- _Extract provided_:
━━━━━━━━━━

Penn Vet's New Bolton Center Hospital at Kennett Square, Pa.

Penn Vet's New Bolton Center Hospital at Kennett Square, Pa.

Penn Vet/University of Pennsylvania

Pa. Breeders Donate $300k for Gene Doping Research

Donation supports New Bolton Center research projects.

The Pennsylvania Horse Breeders Association announced June 14 it has donated $300,000 to the University of Pennsylvania's New Bolton Center's Equine Pharmacology Laboratory to fund revolutionary research to detect gene doping in equine athletes. Gene doping involves the transfer or modification of genes or genetically modified cells of healthy human athletes, as well as equine athletes, for non-therapeutic purpose to enhance athletic performance.

The $300,000 donation from the PHBA supports a multi-tiered, multi-year project, which includes continued research into potential protein and RNA-based biomarkers that have been identified as showing promise for detecting gene doping. The project will also include continued expansion of a BioBank that is used to evaluate baseline levels of these blood-based bio-markers in active and injured racehorses. The BioBank also is used to evaluate physiological changes in the musculoskeletal structure using New Bolton Center's robotics controlled imaging system.

"Our members, all of whom are Pennsylvania Thoroughbred horse breeders, have consistently stated that maintaining integrity in the sport of racing is one of their top priorities," said Brian Sanfratello, executive secretary of the PHBA "We are pleased to partner with New Bolton Center, an internationally renowned equine hospital and research institution, to fund this ground-breaking research and help combat gene doping."    

"We are proud of our record at New Bolton Center for remaining on the cutting edge of detecting and preventing the use of performance enhancing and illicit pharmaceuticals in equine athletes," said Dr. Mary Robinson, director of the Equine Pharmacology Laboratory at New Bolton Center.

"With this grant, we can continue to be a leader in protecting the integrity of horse racing.  While gene therapy represents an important breakthrough for patients with disease-causing genes and rare genetic diseases, we need to be sure that we are taking steps to stay ahead of those who would seek to use these advances for illicit means."   

The $300,000 donation represents a significant investment for the PHBA and was championed by PHBA board president Roger Legg and board member/chair of the PHBA's Medication Committee Deanna Manfredi.

Manfredi's committee conducted extensive research on the issue and established it as a priority for the organization. Because the money is being allocated from the association's share of the State Racing Fund, which is typically used for enhanced breeder awards and incentives, the PHBA had to seek approval of Pennsylvania's State Horse Racing Commission. The commission approved the PHBA's request to provide the funding by unanimous vote at its monthly meeting May 31.           

"My fellow commissioners and I applaud the PHBA and the New Bolton Center for funding and undertaking this revolutionary research project to combat efforts to subvert fairness and integrity in the sport of horse racing," said Russell Jones, a commissioner with the State Horse Racing Commission in Pennsylvania. "The State Horse Racing Commission is committed to maintaining a fair and level, playing field, both for our fans and the vast majority of owners and trainers who play by the rules." 

Penn Vet's New Bolton Center said it is continuing to seek additional funding for this research program.

━━━━━━━━━━

Stored data entries
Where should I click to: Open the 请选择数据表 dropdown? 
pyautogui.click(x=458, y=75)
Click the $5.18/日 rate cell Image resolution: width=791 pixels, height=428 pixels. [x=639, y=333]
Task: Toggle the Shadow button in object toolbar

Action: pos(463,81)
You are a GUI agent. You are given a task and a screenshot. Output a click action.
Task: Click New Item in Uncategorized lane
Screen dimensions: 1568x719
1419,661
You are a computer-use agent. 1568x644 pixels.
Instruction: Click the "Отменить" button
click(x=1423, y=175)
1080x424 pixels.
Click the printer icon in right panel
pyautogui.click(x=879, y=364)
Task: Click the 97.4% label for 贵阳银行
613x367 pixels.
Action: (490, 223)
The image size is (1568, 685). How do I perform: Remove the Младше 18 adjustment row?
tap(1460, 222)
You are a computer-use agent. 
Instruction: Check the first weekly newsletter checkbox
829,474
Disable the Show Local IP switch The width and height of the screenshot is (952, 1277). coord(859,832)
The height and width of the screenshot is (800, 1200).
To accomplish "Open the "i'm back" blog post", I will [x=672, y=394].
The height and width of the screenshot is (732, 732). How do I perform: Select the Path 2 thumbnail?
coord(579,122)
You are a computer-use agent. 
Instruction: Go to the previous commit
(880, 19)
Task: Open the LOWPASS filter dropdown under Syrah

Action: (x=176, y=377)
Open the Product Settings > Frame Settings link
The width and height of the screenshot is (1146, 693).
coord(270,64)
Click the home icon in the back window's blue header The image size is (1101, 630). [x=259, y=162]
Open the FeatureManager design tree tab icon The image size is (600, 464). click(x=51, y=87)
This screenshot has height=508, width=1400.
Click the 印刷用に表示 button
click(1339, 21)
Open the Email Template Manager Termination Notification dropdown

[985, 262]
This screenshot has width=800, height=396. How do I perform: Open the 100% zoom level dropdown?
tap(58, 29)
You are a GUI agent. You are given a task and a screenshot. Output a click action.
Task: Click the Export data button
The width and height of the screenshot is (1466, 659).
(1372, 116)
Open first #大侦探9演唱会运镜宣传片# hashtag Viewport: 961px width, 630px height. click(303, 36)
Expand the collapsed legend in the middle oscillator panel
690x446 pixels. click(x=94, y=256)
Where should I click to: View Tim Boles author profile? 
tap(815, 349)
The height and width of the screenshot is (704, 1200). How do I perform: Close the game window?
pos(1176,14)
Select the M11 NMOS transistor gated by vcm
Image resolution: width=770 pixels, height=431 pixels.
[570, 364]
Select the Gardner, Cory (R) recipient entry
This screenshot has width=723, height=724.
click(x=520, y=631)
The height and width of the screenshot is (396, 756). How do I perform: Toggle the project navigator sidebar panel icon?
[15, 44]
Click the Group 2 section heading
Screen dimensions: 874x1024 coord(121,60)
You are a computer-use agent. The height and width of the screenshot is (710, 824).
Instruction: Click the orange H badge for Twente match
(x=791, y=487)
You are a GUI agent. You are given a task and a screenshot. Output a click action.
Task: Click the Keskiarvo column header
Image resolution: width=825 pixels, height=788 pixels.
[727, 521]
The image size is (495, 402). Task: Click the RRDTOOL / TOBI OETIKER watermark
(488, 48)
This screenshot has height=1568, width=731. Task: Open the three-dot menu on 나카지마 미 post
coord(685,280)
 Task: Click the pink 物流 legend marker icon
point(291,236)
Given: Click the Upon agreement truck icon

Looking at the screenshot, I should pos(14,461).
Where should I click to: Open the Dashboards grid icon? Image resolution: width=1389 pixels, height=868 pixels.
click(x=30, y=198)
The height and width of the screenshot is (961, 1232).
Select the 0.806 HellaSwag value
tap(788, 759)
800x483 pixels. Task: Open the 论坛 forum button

━━━━━━━━━━

- _Exercise aim_:
Copy the gene doping article starting at "The Pennsylvania Horse" and ending at "enhance athletic performance.", substituting "pioneering" for "revolutionary". The items play no role in this work.

- _Response_:
The Pennsylvania Horse Breeders Association announced June 14 it has donated $300,000 to the University of Pennsylvania's New Bolton Center's Equine Pharmacology Laboratory to fund pioneering research to detect gene doping in equine athletes. Gene doping involves the transfer or modification of genes or genetically modified cells of healthy human athletes, as well as equine athletes, for non-therapeutic purpose to enhance athletic performance.